Poucos se lembram que na infância do carro a álcool, em 1977, era preciso uma autorização para reabastecer com o então novo combustível. Ela consistia do selo acima, que era aplicado no vidro do vigia e era fornecido pelo Conselho Nacional do Petróleo, daí as iniciais CNP. O órgão não existe mais, havendo em seu lugar a Agência Nacional do Petróleo, Gás Natural e Biocombustíveis, cuja sigla é ANP.
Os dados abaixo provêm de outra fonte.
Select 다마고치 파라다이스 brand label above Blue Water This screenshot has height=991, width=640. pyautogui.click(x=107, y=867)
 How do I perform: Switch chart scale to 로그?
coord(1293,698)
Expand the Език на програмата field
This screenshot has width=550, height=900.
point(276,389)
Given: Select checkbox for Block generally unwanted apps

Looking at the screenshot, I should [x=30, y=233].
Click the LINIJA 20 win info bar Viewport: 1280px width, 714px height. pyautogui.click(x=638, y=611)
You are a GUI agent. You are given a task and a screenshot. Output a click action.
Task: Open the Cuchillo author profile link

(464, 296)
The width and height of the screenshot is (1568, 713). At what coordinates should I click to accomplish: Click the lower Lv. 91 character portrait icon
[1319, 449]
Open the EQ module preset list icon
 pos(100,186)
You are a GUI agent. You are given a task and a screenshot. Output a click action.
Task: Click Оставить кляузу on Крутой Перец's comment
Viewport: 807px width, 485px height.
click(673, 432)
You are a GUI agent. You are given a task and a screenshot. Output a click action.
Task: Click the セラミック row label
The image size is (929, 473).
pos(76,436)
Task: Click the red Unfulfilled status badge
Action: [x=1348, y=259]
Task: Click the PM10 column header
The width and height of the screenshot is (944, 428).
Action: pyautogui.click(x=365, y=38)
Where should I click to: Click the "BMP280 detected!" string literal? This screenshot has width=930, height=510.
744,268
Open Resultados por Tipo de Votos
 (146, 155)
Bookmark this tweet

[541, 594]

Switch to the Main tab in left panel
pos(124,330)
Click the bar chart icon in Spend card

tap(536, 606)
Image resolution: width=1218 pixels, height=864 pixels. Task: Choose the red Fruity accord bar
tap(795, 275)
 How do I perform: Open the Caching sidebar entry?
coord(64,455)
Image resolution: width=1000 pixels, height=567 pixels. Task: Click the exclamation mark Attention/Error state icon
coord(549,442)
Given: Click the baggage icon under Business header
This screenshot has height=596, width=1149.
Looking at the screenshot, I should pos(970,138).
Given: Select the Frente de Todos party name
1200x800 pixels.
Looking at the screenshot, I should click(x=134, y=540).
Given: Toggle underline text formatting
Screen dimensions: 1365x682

A ANP é uma autarquia vinculada ao Ministério de Minas e Energia e foi criada em 14 de janeiro de 1998 por meio do Decreto n° 2.455. É responsável pela execução da política nacional para o setor energético do petróleo, gás natural e biocombustíveis, de acordo com a Lei do Petróleo (Lei no 9.478/1997).
Vale lembrar que na época o carro a álcool ainda não havia chegado -- só surgiria dois anos mais tarde -- e quem resolvesse utilizar o álcool-combustível precisava antes mandar converter o motor numa oficina credenciada, geralmente uma retífica de motores, que era quem aplicava o selo no veículo depois de pronto.
Os resultados dessa conversões não eram nada animadores e ajudaram a estigmatizar o carro a álcool.